The data cited by HHS doesn’t tell the whole story, said Susan Zief, a senior researcher at Mathematica Policy Research, which was commissioned to evaluate some of the projects by the government.

“The evidence shows that these programs are showing promising results on a range of outcomes,” she said. But, she said, some programs might have only had positive outcomes on at least one of the program goals: for example, knowledge about pregnancy and STDs, or attitudes toward using contraceptives.

While that may not necessarily have an impact now, that type of positive outcome is important “to influencing subsequent sexual behaviors,” she added, noting that longer term research is needed.

In the meantime, health commissioners from 20 large cities have written to Price, pleading for a change of heart.

“Cutting TPPP funding and shortening the project period will not only reverse historic gains made in the U.S. in reducing teen pregnancy rates, but also make it difficult to truly understand what practices are most effective in our communities across the nation,” the letter, from the Big Cities Health Coalition, read.

Senate Democrats wrote a letter, too, calling the move “short-sighted.” They also praised the teen pregnancy prevention program as a “pioneering example of evidence-based policymaking.”

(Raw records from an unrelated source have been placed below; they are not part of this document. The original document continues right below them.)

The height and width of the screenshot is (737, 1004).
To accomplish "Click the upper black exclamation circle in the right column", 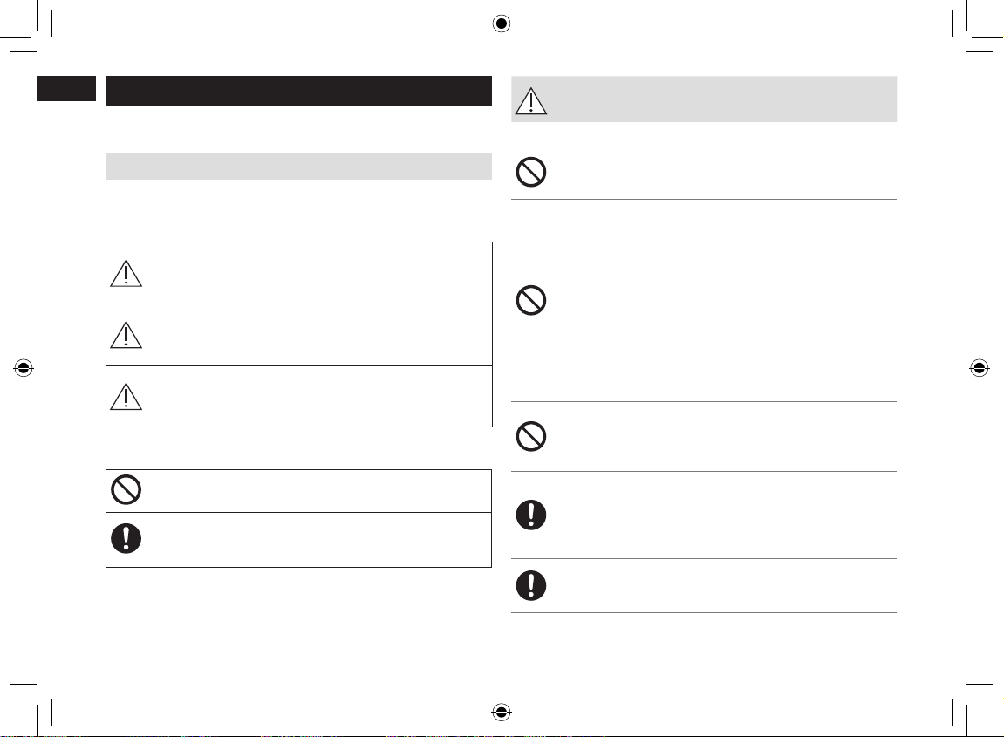I will click(531, 515).
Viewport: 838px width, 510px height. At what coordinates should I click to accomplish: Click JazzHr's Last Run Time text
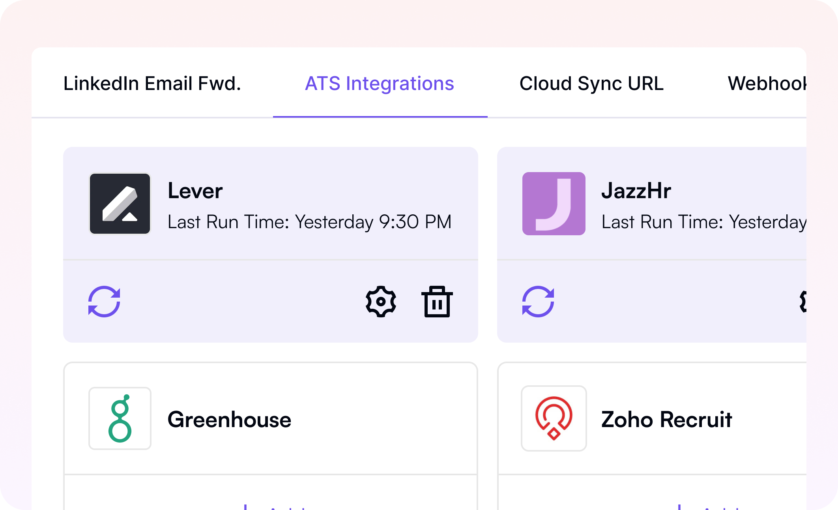pos(703,222)
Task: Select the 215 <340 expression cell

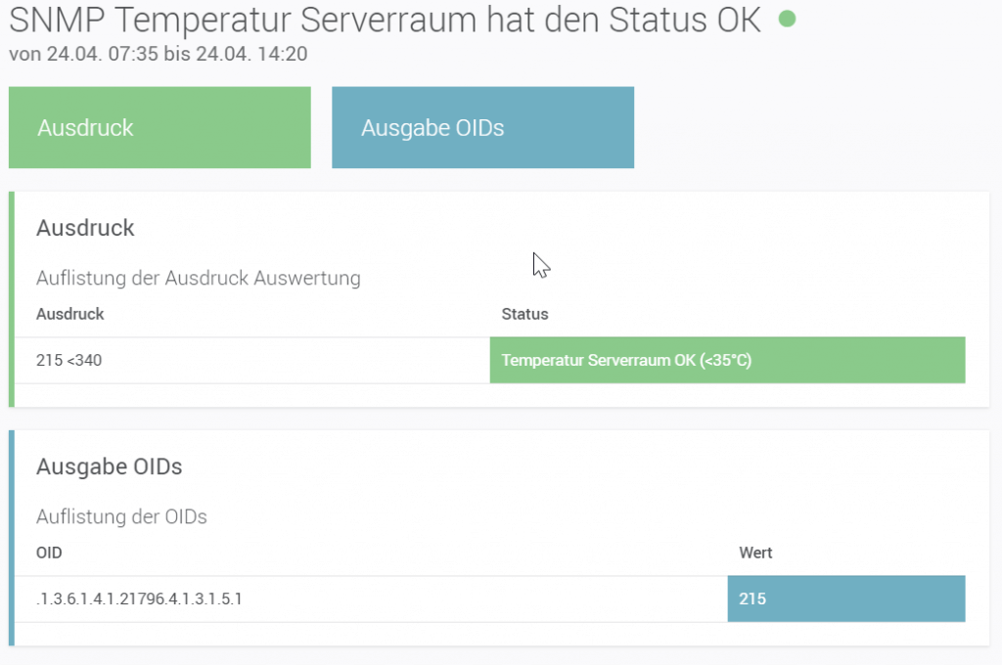Action: coord(68,360)
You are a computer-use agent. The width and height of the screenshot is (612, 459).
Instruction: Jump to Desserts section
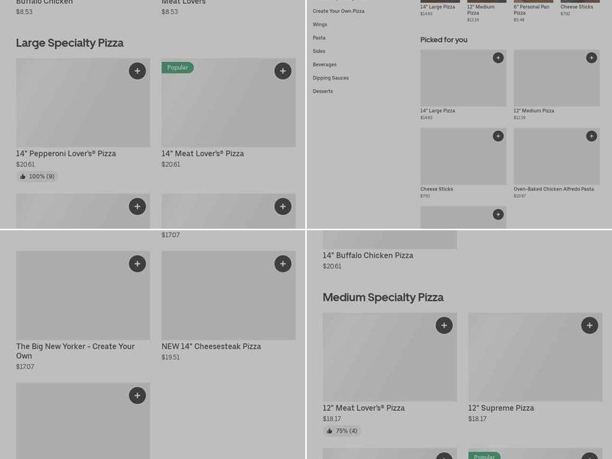(323, 91)
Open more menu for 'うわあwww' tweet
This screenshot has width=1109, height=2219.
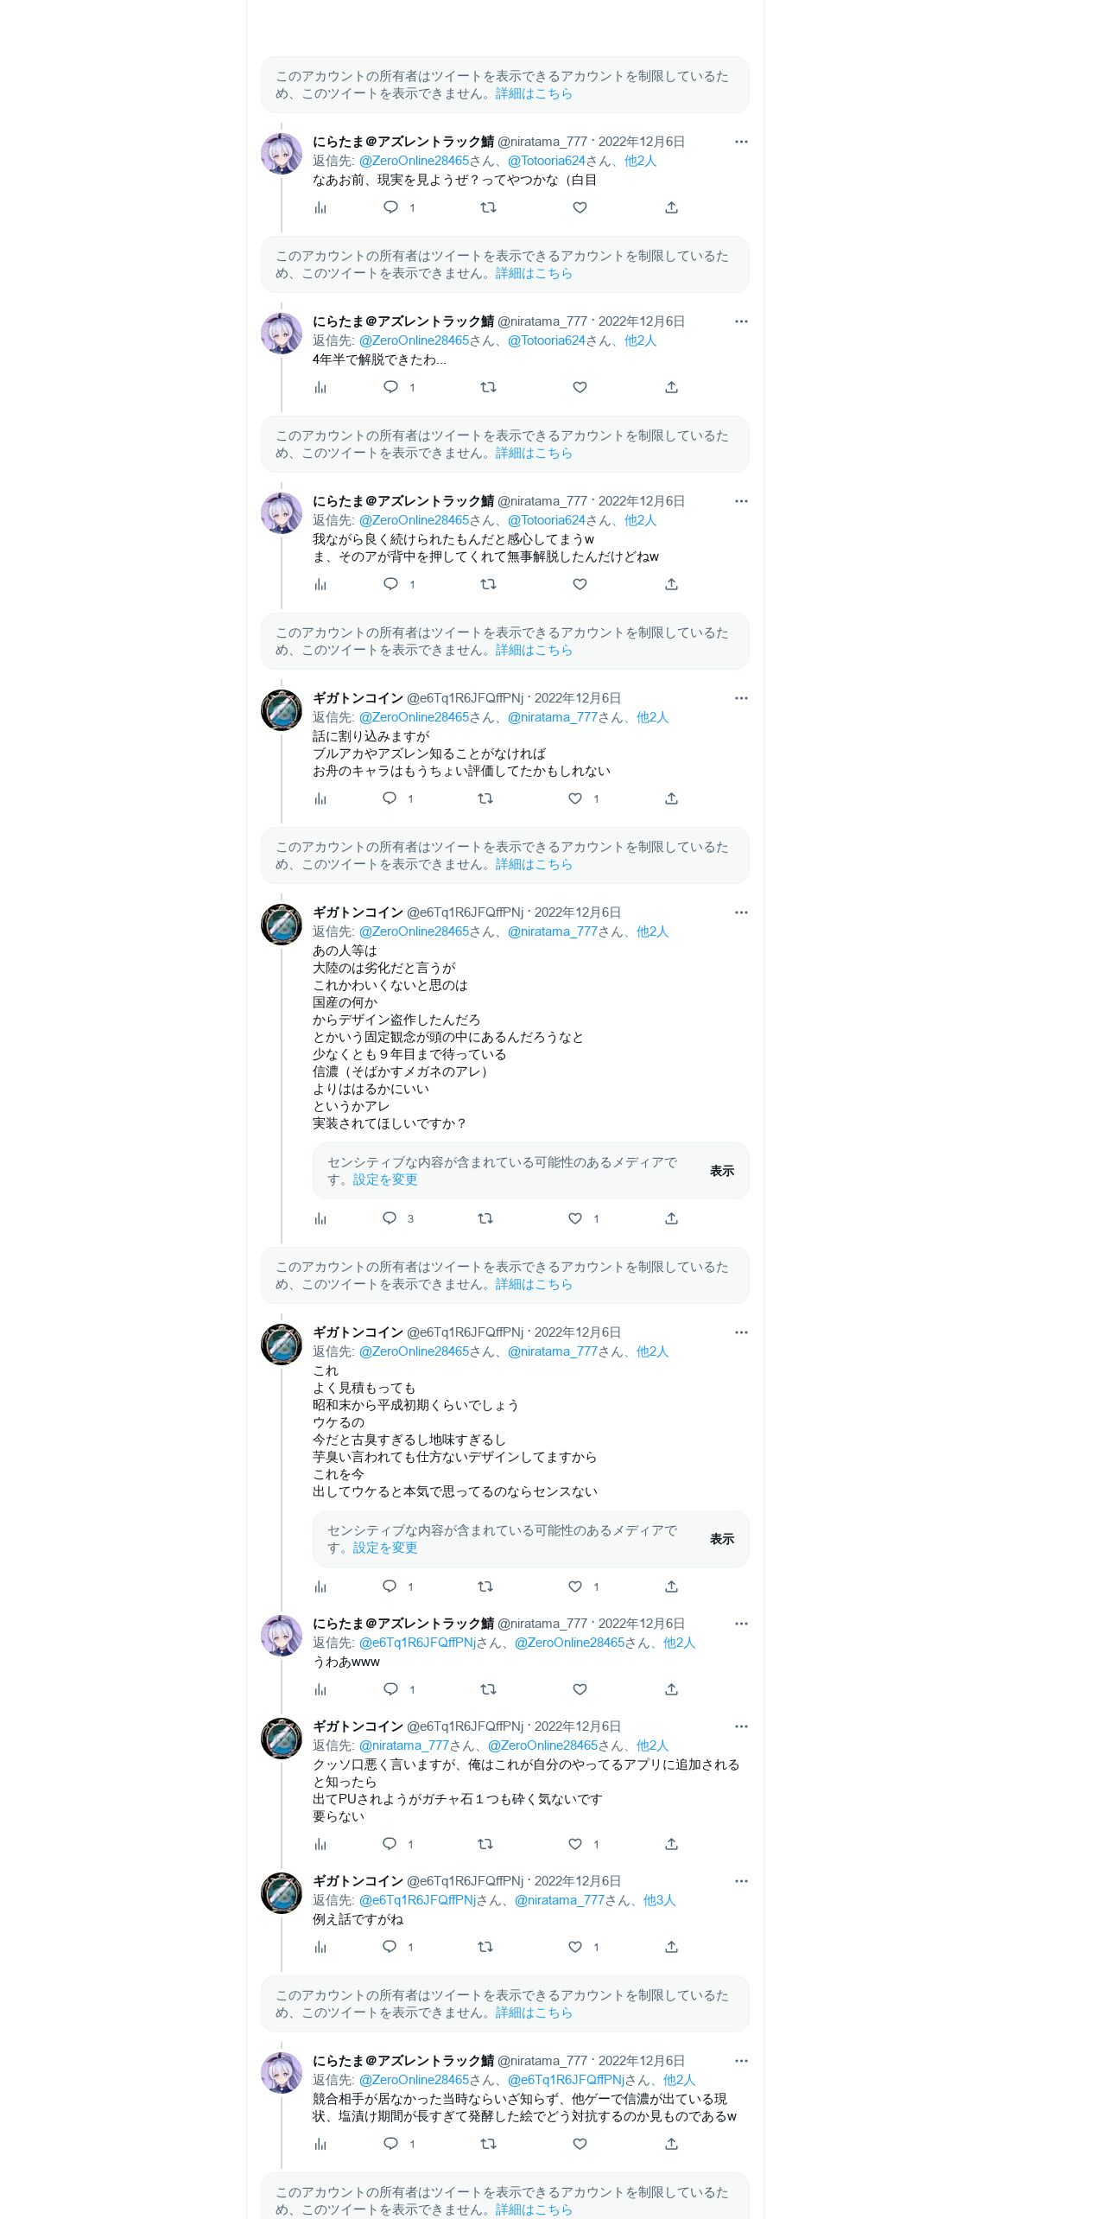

“Despite these successes, HHS has apparently elected to eliminate the final two years of TPP Program grants without cause or a rationale for the termination,” they wrote.

in the meantime, grantees are scrambling to see if they can make up for the loss of funding. In Baltimore, officials are “looking in all directions” to recoup their losses, said Dineen. And they’re hoping that if funds are appropriated back to the program, that they aren’t designated for abstinence-only education.

“I think that would be unfortunate,” she said. “Abstinence-only funding can be helpful for our elementary school grades, but there’s no evidence around abstinence education in middle and high school years.”